Tom Cruise in Mission: Impossible – The Final Reckoning.
Tom Cruise in Mission: Impossible – The Final Reckoning.
Good and evil, love and hate – these are perennial themes of cinema. But this spring, the dualities seem sharper, at times with literal on-screen twinning. Robert De Niro (The Alto Knights) and Michael B Jordan (Sinners) are each playing double roles.
Then there’s the double helix of existence itself, threaded through the fabric of several upcoming movies: not just life and death, but undeath, if you will.
From ghosts and vampires to reincarnation and a sleeplike death - I’m looking at you, Snow White – the idea of something beyond the grave, or maybe between this world and the next, pops up again and again. Characters that take a licking and keep on ticking are there too, in Novocaine and Mission: Impossible – The Final Reckoning.
That last one is arguably the apotheosis of this idea. As hinted at in the film’s subtitle, and a line spoken by Tom Cruise’s character in the trailer – “I need you to trust me - one last time” – this could be the last hurrah for a franchise and a character that just won’t die.

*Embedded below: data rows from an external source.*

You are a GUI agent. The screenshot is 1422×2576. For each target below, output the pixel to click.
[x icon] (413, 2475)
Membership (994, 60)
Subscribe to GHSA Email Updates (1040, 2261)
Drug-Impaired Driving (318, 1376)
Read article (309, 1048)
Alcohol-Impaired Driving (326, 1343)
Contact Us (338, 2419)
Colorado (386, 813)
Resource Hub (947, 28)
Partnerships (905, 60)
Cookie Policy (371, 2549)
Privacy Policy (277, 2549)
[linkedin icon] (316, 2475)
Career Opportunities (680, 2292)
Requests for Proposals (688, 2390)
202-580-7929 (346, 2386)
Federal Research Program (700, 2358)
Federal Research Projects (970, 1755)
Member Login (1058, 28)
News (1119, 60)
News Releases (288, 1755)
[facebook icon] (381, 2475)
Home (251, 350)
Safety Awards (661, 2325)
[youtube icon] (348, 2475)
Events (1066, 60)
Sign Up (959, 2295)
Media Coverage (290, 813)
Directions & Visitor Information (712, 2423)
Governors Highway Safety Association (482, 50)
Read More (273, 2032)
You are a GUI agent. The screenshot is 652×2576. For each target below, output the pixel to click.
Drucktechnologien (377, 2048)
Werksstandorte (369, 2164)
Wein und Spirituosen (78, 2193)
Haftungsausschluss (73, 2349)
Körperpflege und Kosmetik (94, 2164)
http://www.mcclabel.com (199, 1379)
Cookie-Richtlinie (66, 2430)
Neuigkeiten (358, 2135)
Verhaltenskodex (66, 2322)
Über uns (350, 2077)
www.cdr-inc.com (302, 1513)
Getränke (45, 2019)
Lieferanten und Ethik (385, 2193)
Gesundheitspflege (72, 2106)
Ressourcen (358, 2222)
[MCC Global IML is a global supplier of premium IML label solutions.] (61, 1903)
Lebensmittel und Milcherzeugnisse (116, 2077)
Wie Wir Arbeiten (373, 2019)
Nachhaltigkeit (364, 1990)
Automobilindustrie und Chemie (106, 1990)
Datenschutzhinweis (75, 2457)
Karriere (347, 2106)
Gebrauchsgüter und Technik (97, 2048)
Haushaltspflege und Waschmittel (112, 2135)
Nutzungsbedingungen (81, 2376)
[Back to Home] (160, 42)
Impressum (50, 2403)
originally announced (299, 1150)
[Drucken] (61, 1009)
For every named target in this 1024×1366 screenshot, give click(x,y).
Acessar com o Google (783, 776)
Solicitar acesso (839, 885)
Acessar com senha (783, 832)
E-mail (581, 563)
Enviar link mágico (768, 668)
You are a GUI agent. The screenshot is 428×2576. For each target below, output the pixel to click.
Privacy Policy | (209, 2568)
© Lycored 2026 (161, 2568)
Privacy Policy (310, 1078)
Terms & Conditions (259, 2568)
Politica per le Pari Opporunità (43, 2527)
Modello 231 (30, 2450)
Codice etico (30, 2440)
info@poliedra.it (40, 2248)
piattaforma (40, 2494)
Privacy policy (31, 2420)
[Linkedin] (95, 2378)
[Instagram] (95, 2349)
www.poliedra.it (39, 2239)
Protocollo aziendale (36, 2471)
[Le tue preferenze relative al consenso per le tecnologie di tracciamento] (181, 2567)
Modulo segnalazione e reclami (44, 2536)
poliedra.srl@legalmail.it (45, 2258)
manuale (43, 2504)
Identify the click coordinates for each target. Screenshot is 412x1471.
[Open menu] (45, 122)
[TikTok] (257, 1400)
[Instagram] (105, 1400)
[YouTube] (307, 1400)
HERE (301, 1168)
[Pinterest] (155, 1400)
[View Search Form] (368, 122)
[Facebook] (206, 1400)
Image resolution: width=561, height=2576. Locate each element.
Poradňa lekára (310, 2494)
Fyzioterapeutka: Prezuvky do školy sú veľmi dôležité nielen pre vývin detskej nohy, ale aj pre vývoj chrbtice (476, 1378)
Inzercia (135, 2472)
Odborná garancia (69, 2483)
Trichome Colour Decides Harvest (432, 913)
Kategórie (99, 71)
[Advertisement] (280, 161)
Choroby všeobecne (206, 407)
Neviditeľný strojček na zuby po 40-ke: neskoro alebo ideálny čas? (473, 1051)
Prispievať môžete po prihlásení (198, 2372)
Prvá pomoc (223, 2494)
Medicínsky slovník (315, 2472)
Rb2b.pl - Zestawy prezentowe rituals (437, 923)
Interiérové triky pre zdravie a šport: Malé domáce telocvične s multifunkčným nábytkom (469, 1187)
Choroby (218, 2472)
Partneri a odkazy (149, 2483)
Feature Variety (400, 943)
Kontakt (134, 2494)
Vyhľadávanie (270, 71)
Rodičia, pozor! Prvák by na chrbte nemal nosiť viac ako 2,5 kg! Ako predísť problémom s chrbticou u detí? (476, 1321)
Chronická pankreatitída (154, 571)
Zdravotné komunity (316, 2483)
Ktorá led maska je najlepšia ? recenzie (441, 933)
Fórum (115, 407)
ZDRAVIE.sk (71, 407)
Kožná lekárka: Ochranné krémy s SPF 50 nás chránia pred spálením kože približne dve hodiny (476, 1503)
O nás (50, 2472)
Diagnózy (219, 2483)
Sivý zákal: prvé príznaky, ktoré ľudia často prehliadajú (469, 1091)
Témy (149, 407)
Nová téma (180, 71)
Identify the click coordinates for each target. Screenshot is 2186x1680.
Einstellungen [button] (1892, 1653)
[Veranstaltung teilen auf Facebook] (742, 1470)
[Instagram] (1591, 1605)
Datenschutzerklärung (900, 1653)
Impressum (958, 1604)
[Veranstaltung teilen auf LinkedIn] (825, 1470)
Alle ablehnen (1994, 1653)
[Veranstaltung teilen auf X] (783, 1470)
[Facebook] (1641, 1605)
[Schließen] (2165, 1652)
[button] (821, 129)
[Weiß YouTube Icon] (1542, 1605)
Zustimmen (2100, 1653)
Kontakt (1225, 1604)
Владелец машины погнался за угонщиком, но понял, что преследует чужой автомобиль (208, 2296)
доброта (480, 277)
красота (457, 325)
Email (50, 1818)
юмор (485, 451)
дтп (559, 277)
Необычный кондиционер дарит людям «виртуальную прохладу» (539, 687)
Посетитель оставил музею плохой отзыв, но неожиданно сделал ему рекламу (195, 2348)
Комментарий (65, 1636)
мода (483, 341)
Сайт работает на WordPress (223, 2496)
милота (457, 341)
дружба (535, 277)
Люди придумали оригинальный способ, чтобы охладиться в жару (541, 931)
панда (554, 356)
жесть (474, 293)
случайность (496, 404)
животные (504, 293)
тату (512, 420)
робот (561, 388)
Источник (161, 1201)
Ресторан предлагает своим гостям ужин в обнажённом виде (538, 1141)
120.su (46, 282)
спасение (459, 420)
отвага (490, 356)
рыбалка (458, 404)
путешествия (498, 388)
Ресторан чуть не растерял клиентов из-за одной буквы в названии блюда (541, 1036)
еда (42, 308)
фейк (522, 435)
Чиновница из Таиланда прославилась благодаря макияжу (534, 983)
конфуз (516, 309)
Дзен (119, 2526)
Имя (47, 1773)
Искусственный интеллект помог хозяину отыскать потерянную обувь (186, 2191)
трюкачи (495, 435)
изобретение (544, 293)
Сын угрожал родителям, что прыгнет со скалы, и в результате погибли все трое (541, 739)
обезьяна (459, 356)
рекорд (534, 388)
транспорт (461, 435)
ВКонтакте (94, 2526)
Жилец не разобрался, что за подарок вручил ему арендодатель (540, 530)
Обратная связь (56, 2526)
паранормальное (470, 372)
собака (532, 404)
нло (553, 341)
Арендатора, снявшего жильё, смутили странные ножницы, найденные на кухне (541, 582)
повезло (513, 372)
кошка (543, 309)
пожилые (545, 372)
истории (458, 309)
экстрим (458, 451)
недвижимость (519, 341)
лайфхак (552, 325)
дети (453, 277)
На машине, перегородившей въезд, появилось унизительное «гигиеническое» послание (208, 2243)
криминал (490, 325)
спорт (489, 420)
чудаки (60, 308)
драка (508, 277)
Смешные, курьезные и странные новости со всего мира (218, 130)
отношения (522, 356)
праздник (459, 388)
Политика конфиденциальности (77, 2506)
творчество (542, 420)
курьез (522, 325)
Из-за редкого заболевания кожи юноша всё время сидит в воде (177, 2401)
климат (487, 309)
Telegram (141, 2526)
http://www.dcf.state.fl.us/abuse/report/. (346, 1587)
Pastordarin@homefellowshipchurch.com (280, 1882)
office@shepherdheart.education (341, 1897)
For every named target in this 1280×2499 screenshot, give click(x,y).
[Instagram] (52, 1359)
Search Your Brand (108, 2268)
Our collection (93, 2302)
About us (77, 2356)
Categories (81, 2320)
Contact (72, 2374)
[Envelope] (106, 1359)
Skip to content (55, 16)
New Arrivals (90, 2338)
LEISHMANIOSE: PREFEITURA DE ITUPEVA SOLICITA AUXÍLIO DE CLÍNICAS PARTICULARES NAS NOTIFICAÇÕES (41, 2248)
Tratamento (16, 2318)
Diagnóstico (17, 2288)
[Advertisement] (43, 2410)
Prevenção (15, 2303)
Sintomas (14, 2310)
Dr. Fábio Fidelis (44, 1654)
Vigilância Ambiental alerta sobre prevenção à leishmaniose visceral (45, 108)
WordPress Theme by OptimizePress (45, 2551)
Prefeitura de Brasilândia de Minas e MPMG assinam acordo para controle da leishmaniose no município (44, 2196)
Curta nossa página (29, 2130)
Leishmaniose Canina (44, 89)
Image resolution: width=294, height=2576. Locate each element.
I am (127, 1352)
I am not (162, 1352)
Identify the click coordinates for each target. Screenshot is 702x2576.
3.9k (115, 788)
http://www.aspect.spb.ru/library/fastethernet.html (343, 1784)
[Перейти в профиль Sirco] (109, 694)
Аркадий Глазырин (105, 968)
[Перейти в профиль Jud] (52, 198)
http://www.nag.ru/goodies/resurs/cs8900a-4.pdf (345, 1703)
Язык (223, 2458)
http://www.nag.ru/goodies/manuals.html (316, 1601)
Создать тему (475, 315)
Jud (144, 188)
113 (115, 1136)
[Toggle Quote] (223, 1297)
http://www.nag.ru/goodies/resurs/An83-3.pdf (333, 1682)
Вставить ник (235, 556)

Sonequa Martin-Green plays an Afghanistan war veteran whose grief over the death of a platoon mate (Natalie Morales) is made palpable by her late friend’s haunting presence. The feature directorial debut of Kyle Hausmann-Stokes, the dark dramedy was inspired by the film-maker’s own experience of loss while serving as a paratrooper in Iraq. Also with Morgan Freeman and Ed Harris.
Mickey 17
Parasite writer-director Bong Joon-ho adapts a 2022 sci-fi novel by Edward Ashton about Mickey Barnes (Robert Pattinson), a space colonist whose high-risk job as an “expendable” causes him to experience his own gruesome death, over and over again. After each demise, a fresh copy of Mickey’s body is 3D-printed, with all his memories intact until, by mistake, two versions of him unwittingly come face-to-face with each other.
Fresh off their ghost story Presence, film-maker Steven Soderbergh and writer David Koepp return to the tone they set with 2022’s cyber-thriller Kimi. The new film revolves around married American spooks (Michael Fassbender and Cate Blanchett) who become cat and mouse when the wife is suspected of betraying the nation, with potentially violent consequences, and her husband is assigned to terminate her rogue mission.
Novocaine
Jack Quaid (The Boys) plays Nathan Caine, an average Joe with a congenital insensitivity to pain (yes, it’s a real thing). When his girlfriend (Amber Midthunder) is taken hostage, Nathan attempts to take on the bad guys himself. That and a quippy screenplay positions him in superhero territory. Hellooo, Deadpool.
Snow White
Disney continues its string of live-action remakes of classic animated films with the tale of a young woman (Rachel Zegler) who is poisoned into a deathlike sleep by a jealous witch (Gal Gadot). Here, Snow White’s love interest (Andrew Burnap) has been demoted from prince to a Robin Hood-like bandit named Jonathan, and the seven dwarfs will be rendered not by short actors but CGI.
The Alto Knights
If you’re a tad confused by the trailer for this fact-based crime drama about the 1950s rivalry between leaders of the Luciano crime family, it may be because both antagonists – Vito Genovese and Frank Costello – are played by Robert De Niro. Reuniting with director Barry Levinson (The Wizard of Lies) and writer Nicholas Pileggi (Goodfellas) for a story about Genovese’s unsuccessful 1957 attempt to put a hit on Costello, the actor can add two more notches to his belt of criminal roles.
A Minecraft Movie
In this part live-action, part CGI fantasy adventure inspired by the popular world-building video game, four outcasts from the real world (Jason Momoa, Danielle Brooks, Emma Myers and Sebastian Eugene Hansen) find themselves transported to the Overworld, a magical place described by Jack Black’s guide, Steve, as “a wonderland where anything you can imagine is possible – as long as what you imagine can be built out of blocks”. Directed by Jared Hess of Napoleon Dynamite, the family-friendly film involves a battle against evil forces.
Michael B Jordan reunites with frequent filmmaking partner Ryan Coogler to play twin brothers, in what the director calls a “genre-fluid” supernatural horror thriller about vampires and “more than just that,” set in the Jim Crow South.
Thunderbolts*
Scraped together from the detritus of more comic-book movies and TV series than can be enumerated in this space, a ragtag team of Marvel superheroes, anti-heroes and reformed supervillains (Sebastian Stan, David Harbour, Wyatt Russell, Hannah John-Kamen, Olga Kurylenko and Florence Pugh) are recruited by an intelligence operative (Julia Louis-Dreyfus) to perform missions deemed too dangerous and/or sensitive for normie heroes. It’s the final chapter in Phase 5 of the Marvel Cinematic Universe, if that means anything.
Mission: Impossible – The Final Reckoning
The Final Reckoning picks up where Dead Reckoning left off. (Since that film’s release, Paramount has dropped “Part One” from the title, but the 2023 feature ended in a literal cliff-hanger.) Bad guy Gabriel (Esai Morales) has made off with part of the key that unlocks a world-threatening AI device known as the Entity, and Tom Cruise’s Ethan Hunt and his team must stop him. What are the stakes? Only the fate of every living soul on Earth, as the trailer tells us – or at least the destiny of those who can’t get enough of what Cruise, so far, keeps delivering.